TTH: What do you think of BitLocker and AppLocker? How will they help what you are doing?
EV: BitLocker and AppLocker will help improve enterprise security. Both are complimentary to the functionality provided by BeyondTrust Privilege Manager. Take, for example, AppLocker.
With AppLocker, a company can create rules in Group Policy to specify the applications a user can execute. If no policy is created for a particular application, a user will not be allowed to run it.

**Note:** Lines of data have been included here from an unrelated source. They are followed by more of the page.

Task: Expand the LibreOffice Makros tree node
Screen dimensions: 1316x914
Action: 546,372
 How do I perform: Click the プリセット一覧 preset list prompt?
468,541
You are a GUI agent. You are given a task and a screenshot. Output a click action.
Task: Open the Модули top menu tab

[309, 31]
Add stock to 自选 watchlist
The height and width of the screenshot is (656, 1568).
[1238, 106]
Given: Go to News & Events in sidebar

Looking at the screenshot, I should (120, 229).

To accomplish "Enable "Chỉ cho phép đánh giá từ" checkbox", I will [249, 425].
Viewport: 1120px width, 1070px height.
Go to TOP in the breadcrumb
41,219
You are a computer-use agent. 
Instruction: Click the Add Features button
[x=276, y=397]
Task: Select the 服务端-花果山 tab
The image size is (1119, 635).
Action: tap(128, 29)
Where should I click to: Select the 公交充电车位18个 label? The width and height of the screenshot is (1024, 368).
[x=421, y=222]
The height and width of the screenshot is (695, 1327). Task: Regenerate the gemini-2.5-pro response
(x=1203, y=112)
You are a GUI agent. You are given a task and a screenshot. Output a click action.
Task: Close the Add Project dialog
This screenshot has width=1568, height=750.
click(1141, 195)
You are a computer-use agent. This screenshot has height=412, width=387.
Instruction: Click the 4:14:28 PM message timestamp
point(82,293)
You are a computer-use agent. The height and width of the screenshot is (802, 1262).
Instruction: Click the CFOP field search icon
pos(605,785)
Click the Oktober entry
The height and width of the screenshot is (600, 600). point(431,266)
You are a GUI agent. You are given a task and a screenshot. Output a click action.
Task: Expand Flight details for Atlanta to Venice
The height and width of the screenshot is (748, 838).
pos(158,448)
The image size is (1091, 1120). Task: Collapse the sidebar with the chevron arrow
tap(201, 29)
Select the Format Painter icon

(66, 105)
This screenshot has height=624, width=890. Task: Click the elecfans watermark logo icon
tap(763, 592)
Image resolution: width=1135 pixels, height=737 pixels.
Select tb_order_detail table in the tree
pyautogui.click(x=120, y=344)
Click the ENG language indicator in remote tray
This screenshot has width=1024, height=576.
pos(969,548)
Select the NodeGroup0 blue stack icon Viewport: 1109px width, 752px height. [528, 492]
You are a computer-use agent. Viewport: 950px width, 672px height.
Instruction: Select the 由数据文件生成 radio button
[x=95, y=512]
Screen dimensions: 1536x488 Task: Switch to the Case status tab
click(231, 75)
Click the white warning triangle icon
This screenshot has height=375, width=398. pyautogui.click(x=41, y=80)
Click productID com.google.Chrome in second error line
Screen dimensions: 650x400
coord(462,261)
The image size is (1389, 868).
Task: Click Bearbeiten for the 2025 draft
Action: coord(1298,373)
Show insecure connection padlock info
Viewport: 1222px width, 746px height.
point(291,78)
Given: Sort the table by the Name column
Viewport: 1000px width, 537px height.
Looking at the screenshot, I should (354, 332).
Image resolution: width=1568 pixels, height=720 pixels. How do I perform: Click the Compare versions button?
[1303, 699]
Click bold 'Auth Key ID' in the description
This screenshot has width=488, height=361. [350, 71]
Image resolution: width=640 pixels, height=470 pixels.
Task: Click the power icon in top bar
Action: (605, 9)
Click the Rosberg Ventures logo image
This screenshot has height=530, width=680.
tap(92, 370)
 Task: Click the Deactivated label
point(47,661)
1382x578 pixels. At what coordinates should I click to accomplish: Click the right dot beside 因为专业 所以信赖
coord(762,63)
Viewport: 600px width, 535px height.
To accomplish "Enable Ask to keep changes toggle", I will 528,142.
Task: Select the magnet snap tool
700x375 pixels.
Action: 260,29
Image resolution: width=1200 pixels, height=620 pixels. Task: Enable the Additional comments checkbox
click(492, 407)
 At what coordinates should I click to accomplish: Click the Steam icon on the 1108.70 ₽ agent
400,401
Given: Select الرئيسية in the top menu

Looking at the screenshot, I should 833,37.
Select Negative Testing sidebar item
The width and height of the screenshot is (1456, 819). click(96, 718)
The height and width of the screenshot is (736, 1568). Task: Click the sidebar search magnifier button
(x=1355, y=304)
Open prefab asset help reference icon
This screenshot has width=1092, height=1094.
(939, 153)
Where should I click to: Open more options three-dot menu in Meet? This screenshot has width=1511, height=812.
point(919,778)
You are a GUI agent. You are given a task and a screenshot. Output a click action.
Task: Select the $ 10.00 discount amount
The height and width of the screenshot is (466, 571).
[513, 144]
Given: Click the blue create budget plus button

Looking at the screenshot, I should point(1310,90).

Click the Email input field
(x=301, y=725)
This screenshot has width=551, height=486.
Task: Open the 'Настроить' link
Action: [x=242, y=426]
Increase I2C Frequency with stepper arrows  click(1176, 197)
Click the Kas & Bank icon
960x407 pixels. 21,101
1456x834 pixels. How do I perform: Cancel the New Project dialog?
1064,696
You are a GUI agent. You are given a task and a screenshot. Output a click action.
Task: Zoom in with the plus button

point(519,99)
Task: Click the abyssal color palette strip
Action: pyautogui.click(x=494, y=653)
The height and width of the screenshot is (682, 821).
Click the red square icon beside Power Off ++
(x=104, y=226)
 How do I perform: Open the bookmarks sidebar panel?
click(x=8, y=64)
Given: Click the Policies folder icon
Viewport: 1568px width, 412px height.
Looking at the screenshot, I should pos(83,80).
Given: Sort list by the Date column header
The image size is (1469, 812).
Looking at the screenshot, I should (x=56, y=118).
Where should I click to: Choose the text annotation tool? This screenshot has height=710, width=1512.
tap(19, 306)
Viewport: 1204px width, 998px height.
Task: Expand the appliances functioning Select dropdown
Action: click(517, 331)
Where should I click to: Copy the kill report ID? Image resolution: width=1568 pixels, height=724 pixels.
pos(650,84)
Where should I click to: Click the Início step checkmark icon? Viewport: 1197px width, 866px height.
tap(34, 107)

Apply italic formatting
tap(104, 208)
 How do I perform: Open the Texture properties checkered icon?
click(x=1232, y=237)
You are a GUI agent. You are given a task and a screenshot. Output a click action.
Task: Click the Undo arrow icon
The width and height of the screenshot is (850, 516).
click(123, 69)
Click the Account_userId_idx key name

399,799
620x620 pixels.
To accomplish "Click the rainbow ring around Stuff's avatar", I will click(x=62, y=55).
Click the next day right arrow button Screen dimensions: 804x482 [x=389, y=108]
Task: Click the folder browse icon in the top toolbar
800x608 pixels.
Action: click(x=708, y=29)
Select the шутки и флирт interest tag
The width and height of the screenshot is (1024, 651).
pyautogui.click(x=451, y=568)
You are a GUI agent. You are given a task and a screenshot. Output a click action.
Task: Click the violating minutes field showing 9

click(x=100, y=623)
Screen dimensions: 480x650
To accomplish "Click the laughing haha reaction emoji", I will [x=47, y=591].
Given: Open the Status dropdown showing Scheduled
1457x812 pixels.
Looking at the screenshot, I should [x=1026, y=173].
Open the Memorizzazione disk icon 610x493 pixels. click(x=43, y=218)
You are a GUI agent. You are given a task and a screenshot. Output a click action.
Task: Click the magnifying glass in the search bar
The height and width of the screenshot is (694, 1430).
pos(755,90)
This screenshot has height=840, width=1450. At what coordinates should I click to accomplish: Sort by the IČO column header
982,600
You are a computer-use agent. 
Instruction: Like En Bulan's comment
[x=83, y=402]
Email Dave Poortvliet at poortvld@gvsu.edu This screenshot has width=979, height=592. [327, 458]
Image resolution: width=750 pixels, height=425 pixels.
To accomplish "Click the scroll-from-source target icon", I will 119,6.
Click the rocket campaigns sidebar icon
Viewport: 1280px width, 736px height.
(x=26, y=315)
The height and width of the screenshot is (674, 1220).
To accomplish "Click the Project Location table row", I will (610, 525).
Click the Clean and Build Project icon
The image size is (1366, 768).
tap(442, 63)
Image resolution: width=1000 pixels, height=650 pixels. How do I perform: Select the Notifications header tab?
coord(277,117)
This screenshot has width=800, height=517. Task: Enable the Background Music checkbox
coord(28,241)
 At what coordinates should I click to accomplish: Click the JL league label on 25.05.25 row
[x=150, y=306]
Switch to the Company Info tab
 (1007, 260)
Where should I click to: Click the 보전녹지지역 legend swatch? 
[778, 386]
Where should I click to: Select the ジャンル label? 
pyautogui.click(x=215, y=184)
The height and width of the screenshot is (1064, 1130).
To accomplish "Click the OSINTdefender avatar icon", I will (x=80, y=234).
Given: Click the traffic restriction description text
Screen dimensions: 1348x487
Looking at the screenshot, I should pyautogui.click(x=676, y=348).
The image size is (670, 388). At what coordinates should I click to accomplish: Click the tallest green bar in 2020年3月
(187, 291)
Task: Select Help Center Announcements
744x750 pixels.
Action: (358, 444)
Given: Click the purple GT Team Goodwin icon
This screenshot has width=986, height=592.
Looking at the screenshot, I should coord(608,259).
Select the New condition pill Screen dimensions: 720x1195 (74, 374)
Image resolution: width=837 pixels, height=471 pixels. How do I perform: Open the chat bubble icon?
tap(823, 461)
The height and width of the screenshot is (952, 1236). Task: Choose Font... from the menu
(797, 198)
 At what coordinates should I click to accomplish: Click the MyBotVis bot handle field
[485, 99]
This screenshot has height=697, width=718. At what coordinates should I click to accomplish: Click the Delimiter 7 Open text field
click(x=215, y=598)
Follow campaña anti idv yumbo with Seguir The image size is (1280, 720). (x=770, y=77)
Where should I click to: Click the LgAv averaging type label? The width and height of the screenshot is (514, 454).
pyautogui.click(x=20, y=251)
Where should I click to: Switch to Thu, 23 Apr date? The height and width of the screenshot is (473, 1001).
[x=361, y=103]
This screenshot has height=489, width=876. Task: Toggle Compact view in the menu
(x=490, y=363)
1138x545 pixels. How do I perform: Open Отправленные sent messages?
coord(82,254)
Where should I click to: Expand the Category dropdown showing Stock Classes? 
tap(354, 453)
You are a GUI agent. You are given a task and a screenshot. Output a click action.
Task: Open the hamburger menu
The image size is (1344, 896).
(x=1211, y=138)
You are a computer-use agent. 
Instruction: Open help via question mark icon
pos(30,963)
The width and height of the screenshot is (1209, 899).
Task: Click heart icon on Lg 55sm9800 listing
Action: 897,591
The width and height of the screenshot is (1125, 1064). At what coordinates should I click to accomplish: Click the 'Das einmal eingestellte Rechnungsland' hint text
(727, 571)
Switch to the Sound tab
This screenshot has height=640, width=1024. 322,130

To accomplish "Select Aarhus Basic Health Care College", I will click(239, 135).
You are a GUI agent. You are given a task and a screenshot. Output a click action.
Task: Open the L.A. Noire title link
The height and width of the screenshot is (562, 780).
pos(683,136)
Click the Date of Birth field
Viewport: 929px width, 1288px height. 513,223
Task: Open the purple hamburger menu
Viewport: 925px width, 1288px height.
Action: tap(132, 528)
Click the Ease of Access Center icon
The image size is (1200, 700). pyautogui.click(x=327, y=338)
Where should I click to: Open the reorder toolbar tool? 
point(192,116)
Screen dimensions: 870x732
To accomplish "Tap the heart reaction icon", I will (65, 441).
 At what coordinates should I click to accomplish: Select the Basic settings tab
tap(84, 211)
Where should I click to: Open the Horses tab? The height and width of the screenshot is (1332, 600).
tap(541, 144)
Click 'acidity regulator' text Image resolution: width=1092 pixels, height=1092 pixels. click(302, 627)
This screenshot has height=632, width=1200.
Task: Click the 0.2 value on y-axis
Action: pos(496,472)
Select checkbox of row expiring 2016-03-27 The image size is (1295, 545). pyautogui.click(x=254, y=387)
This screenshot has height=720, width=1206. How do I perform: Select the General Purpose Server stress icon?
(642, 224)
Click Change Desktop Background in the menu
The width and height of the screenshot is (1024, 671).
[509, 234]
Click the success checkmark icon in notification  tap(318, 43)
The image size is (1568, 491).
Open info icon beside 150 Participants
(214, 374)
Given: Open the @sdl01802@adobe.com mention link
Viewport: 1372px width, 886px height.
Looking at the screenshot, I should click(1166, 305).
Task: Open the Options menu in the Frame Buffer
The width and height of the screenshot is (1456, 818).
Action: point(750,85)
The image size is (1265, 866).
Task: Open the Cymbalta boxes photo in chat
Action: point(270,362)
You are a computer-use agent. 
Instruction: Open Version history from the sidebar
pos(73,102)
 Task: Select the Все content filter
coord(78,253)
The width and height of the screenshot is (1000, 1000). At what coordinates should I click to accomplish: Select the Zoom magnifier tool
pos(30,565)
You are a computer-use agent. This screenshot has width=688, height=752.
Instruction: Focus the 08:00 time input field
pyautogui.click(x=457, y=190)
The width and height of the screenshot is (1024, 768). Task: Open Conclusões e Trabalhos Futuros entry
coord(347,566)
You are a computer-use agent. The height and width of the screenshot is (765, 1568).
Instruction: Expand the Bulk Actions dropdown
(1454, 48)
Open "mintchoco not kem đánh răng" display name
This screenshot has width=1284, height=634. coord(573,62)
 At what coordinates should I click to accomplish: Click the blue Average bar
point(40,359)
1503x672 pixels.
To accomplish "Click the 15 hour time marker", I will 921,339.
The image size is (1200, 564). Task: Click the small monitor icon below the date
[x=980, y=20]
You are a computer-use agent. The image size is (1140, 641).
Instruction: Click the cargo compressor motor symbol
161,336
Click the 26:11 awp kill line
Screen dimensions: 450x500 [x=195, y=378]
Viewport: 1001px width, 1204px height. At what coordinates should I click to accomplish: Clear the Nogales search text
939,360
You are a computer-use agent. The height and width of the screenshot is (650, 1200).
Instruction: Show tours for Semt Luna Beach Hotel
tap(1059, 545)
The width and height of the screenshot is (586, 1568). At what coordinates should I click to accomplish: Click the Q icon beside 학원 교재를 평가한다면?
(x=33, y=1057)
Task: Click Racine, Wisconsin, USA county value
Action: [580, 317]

This is done to prevent users from running or installing unauthorized applications and to prevent malware from infecting a computer.
The potential problem with this approach is that in many instances, users require administrator rights to do authorized activities for their job, but allowing them to have administrator rights also gives them complete control over the computer and undermines the security benefits of AppLocker.
With administrator rights, a user can disable AppLocker and install whatever they want. Unfortunately, malware can also leverage a logged-in user’s administrator rights and do the same thing to undermine AppLocker.
AppLocker does nothing to enable users to effectively run as standard users. Privilege Manager allows organizations to remove administrator rights and still allow users to do their jobs. Additionally Privilege Manager and AppLocker are both managed from Group Policy, which increases the complementary nature of the products.
TTH: How will what you do help or hurt businesses that need XP Mode enabled on Windows 7?
EV: Microsoft has taken an interesting approach to addressing application compatibility needs by introducing Windows XP Mode in Windows 7. The idea behind Windows XP Mode is to allow older applications that refuse to run on Windows 7 to run on a Windows XP virtual machine environment on the Windows 7 OS. Basically, what you have is a license for Virtual PC and Windows XP with every license of Windows 7.
This is a helpful last-ditch solution when an application will simply not run in Windows 7. However, there are several significant downsides to this approach: How long will Microsoft now support Windows XP? How does one patch all of these Windows XP virtual machines?
Do they have to be domain joined in an enterprise environment? What about policy and configuration management? What about anti-malware applications? The answer is yes, you are now potentially running and managing twice as many computers.
From the perspective of standard user application compatibility, Windows XP Mode might seem a tempting solution, but if companies run virtual XP end-users as administrators, they then have the same security problems that they would have if they were just running XP end-users and administrators. Privilege Manager can help companies get these XP virtual operating systems to standard user, just as if they were running non-virtualized versions of Windows XP.
TTH: Will your offerings tie into XP Mode at all on a single system?
EV: Privilege Manager integrates seamlessly into Group Policy and the operating system, and is well-integrated into XP, whether it is running virtualized or otherwise.
TTH: Will you offer any migration help to clients moving to Windows 7? If so what will you offer exactly?
EV: When companies deploy Windows 7, they will likely be configuring the majority of their users as standard users for the first time. Applications that require administrative rights to run will present a serious application compatibility issue. Standard users will not be able to use these applications because they do not have the appropriate privileges.
BeyondTrust Privilege Manager will enable standard users to run applications that require elevated privileges, which will solve a significant number of the application compatibility issues that arise when organizations migrate to Windows 7.